West Barnes, Merton
An electoral ward and an indistinct locality that is part Raynes Park, part Motspur Park and part New Malden
The history and the identity of West Barnes are entangled with that of Raynes Park, for the latter was built almost entirely on the site of the former. In the 14th and 15th centuries Merton Priory owned two sets of barns where the produce of its estates was stored. West Barns (or West Barnes) Farm stretched from Merton Common to the Beverley Brook.
The farm was sold after the dissolution of the monasteries and in the early 17th century the land was divided between two brothers, creating Park House Farm and Moat Farm. Richard Garth, lord of the manor of Morden, acquired Park House Farm in 1867 and slowly developed it as Raynes Park.
The buildings of West Barnes Farm stood at the south-east corner of what is now Raynes Park high school. Across the road, the first terrace of houses was built in the 1890s and the new settlement expanded southwards in the early years of the 20th century. To the east, houses went up at intervals (of time and space) along Grand Drive – including Bijou Villas, which are shown in the photograph above.*
Holy Cross church was built at the corner of Douglas and Adela Avenues in 1908.
Commerce flourished in the north-west corner of West Barnes.
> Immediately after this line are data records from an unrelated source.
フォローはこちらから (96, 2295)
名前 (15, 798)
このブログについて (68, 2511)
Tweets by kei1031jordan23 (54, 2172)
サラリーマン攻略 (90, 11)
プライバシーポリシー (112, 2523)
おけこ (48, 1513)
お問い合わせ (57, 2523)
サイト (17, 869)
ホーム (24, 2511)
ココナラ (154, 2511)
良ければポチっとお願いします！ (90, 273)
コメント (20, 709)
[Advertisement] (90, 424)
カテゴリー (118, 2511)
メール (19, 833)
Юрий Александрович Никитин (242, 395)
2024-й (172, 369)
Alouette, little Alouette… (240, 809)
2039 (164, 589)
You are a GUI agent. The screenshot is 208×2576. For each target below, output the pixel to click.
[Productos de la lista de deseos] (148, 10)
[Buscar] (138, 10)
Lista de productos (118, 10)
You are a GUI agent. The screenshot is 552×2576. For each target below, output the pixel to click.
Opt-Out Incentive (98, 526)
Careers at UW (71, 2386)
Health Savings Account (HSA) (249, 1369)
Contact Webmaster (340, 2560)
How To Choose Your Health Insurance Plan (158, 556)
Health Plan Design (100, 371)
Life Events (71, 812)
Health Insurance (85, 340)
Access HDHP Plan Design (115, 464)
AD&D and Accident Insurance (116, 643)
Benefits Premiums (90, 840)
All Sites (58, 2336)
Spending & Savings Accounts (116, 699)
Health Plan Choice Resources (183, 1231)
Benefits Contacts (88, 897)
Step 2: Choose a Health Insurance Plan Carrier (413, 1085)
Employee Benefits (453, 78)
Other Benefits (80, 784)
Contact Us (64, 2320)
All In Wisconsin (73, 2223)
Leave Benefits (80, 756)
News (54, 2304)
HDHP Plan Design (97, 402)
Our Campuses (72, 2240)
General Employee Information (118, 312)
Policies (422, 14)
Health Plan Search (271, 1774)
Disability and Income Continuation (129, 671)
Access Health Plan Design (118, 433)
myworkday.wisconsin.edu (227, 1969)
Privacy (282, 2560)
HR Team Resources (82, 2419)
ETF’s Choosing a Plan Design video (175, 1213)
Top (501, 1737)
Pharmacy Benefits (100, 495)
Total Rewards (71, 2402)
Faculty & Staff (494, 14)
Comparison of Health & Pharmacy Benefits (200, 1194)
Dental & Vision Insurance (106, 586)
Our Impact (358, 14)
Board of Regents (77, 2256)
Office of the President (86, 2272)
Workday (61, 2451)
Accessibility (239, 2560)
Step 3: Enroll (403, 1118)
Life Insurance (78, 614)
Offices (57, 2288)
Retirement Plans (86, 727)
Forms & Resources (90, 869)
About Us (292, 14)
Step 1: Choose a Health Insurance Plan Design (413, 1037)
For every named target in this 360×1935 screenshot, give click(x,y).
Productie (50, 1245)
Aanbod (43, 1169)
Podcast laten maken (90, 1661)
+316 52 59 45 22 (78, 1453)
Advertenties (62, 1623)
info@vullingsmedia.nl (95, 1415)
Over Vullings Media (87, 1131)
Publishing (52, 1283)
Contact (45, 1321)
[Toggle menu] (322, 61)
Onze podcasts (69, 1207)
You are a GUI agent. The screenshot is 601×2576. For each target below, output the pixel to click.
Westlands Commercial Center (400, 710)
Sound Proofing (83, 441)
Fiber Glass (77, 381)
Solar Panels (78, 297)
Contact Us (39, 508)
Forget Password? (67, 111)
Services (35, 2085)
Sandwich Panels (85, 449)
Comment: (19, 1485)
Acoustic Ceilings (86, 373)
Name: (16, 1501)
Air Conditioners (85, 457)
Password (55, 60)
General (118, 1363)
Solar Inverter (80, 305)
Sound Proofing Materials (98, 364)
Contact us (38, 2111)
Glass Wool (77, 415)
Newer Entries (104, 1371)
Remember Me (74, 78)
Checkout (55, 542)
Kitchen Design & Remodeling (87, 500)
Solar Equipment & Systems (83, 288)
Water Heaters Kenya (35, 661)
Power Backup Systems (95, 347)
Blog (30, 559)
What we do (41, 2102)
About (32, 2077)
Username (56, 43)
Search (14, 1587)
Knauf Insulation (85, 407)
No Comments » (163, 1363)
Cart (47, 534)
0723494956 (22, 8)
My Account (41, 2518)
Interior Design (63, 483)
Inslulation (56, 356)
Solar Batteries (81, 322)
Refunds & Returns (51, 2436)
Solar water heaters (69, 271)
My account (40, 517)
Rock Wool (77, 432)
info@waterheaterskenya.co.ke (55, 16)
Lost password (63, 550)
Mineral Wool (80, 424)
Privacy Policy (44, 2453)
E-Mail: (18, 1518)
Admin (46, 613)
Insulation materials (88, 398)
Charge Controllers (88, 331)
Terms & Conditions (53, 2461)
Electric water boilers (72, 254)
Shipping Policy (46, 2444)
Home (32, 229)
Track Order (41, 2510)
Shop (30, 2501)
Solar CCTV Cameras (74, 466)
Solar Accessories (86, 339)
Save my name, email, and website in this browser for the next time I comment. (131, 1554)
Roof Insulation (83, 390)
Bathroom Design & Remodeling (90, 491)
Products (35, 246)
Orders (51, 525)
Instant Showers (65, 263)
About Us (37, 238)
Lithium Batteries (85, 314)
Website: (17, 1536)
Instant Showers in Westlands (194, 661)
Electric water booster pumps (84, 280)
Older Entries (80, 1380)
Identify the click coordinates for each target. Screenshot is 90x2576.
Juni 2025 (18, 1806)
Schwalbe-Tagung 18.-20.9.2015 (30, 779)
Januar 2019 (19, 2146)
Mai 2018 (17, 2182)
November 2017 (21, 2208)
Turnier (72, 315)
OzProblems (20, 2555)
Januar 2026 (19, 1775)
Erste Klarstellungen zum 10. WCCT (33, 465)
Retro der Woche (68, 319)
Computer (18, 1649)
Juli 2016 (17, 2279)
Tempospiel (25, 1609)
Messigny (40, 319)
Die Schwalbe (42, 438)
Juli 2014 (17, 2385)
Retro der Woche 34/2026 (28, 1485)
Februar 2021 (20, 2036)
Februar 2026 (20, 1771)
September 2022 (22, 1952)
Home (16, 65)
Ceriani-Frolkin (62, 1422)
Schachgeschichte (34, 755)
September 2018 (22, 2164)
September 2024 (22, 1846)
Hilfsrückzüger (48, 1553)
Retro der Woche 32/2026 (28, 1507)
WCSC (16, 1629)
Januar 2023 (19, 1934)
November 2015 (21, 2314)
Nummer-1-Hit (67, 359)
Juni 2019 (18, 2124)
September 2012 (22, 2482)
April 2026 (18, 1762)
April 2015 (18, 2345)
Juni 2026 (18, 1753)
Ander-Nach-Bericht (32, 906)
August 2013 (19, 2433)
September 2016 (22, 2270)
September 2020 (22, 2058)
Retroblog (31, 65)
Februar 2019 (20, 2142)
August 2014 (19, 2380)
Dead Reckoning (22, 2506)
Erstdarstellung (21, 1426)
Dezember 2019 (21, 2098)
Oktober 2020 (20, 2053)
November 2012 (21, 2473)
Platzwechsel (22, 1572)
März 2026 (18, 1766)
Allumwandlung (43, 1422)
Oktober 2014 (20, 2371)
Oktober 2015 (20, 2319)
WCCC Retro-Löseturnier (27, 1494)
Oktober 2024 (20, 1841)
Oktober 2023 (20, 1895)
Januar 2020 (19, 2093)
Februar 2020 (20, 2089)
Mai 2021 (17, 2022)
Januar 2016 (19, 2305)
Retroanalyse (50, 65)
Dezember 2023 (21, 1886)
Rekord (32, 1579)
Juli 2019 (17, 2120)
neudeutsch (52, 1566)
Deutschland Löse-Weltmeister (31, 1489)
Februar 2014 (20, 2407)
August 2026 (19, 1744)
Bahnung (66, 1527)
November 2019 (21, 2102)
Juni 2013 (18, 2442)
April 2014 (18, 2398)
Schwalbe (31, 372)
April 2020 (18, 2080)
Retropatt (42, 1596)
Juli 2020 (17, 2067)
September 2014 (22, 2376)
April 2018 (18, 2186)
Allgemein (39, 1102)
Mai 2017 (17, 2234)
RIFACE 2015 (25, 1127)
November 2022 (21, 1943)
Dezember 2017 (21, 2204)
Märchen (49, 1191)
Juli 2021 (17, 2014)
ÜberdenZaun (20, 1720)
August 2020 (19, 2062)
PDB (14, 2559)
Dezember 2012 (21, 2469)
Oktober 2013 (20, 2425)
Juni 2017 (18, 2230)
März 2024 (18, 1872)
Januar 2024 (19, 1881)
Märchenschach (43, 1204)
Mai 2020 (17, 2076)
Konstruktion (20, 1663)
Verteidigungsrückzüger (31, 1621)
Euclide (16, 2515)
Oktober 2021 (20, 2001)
From 1919 the security printers Bradbury & Wilkinson operated from premises on Burlington Road, producing stamps, bonds, chequebooks and currency for countries throughout the world. The printworks has since disappeared beneath a Tesco Extra car park. (And beneath that car park is a floodwater holding tank – a beneficial facility in this low-lying spot between the Beverley and Pyl Brooks.)
Moat Farm survived until the 1920s when it broken up by the construction of the Kingston bypass and Bushey Road. A station opened at the southern tip of West Barnes in 1925 – and the decision to name it Motspur Park determined the future identity of its vicinity.
In the early 1930s Sydney Edward Parkes’s company, Modern Homes and Estates, bought land between West Barnes Lane and the railway line, building mock-Tudor homes with a government subsidy. Phyllis Avenue and Arthur Road are named after Parkes’s children. Another builder, William Palmer, named Estella Avenue for his daughter.
Following extensive war damage, Holy Cross was rebuilt in 1948, as shown in the photo below. The church halls were demolished and a new hall was constructed c.1970.
The majority of residents of the West Barnes ward are white British – and Christian. West Barnes library reflects some of the area’s key minority communities by maintaining collections of books in the Korean and Tamil languages. The ward has a high level of owner occupation and relatively few one-person households. The top three occupations here are: teaching and educational professionals, sales assistants and retail cashiers, and business, research and administrative professionals.